--- START ---

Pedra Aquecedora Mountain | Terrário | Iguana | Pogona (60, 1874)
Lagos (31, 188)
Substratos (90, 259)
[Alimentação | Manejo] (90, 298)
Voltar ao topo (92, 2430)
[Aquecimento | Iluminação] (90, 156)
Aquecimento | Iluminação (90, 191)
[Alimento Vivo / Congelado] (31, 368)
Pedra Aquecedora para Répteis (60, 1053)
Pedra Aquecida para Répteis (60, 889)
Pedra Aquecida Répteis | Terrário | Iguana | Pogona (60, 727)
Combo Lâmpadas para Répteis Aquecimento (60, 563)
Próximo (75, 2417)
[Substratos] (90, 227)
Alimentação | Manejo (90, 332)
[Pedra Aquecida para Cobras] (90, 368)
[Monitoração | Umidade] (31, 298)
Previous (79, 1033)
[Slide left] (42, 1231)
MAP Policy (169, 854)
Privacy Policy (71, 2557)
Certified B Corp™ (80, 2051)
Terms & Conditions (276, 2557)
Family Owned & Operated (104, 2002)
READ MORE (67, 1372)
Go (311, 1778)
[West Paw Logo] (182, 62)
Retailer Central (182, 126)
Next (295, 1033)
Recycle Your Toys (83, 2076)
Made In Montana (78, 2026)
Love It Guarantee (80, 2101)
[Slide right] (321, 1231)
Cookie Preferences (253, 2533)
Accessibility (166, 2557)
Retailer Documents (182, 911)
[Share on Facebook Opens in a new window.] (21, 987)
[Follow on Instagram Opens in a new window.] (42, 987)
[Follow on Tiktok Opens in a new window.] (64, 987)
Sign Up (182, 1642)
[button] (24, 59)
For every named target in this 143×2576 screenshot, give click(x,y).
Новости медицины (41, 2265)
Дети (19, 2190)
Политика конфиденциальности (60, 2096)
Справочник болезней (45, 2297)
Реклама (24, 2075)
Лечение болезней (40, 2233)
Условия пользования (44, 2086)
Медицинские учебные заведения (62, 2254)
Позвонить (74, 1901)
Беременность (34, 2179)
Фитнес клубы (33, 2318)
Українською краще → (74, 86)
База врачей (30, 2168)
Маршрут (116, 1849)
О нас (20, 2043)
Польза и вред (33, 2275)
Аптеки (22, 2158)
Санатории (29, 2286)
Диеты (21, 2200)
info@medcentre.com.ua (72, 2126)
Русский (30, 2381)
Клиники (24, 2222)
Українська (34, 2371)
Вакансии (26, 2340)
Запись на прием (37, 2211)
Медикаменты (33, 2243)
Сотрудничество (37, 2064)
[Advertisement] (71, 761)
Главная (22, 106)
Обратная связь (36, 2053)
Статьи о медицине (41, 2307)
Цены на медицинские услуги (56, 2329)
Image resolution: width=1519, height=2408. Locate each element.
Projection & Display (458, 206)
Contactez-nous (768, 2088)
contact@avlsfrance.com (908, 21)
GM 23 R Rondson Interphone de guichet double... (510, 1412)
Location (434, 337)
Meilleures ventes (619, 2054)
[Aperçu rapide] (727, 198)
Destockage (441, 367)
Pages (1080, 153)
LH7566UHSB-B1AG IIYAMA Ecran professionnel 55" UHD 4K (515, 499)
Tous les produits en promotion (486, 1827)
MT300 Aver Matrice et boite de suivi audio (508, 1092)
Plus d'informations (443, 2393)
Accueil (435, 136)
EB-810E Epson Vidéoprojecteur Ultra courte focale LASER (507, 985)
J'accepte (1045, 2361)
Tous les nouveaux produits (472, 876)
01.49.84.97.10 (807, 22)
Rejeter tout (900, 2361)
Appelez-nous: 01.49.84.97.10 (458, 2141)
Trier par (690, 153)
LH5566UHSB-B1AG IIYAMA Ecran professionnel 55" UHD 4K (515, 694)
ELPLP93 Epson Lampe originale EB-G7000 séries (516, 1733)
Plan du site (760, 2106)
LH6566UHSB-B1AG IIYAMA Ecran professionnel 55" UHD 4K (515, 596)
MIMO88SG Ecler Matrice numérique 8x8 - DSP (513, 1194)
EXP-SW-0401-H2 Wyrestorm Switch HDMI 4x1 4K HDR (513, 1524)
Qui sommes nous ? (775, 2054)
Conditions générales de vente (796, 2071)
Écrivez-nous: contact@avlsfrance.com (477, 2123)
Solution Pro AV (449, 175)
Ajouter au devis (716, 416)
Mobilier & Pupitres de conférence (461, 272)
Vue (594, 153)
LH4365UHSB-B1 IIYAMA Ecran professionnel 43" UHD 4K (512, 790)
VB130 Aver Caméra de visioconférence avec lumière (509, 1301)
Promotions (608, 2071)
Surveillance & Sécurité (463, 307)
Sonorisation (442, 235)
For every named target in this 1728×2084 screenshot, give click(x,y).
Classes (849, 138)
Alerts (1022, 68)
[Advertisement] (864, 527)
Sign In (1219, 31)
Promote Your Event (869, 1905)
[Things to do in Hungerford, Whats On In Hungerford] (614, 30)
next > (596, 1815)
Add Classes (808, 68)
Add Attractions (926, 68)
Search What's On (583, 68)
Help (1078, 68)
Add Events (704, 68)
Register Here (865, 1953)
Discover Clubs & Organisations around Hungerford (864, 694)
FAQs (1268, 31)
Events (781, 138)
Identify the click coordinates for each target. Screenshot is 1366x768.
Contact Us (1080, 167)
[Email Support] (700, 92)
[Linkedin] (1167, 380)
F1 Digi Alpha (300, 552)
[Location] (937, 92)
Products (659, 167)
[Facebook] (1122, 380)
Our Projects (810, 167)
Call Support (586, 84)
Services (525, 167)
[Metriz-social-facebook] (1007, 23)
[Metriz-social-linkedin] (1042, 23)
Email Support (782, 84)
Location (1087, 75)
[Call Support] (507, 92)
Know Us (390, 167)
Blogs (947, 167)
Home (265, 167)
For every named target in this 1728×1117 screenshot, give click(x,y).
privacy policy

--- END ---

Only one stretch of the data above is needed. Restate it word for word, from the line containing "MIMO88SG Ecler Matrice" through the line containing "Promotions (608, 2071)", both ends included.

MIMO88SG Ecler Matrice numérique 8x8 - DSP (513, 1194)
EXP-SW-0401-H2 Wyrestorm Switch HDMI 4x1 4K HDR (513, 1524)
Qui sommes nous ? (775, 2054)
Conditions générales de vente (796, 2071)
Écrivez-nous: contact@avlsfrance.com (477, 2123)
Solution Pro AV (449, 175)
Ajouter au devis (716, 416)
Mobilier & Pupitres de conférence (461, 272)
Vue (594, 153)
LH4365UHSB-B1 IIYAMA Ecran professionnel 43" UHD 4K (512, 790)
VB130 Aver Caméra de visioconférence avec lumière (509, 1301)
Promotions (608, 2071)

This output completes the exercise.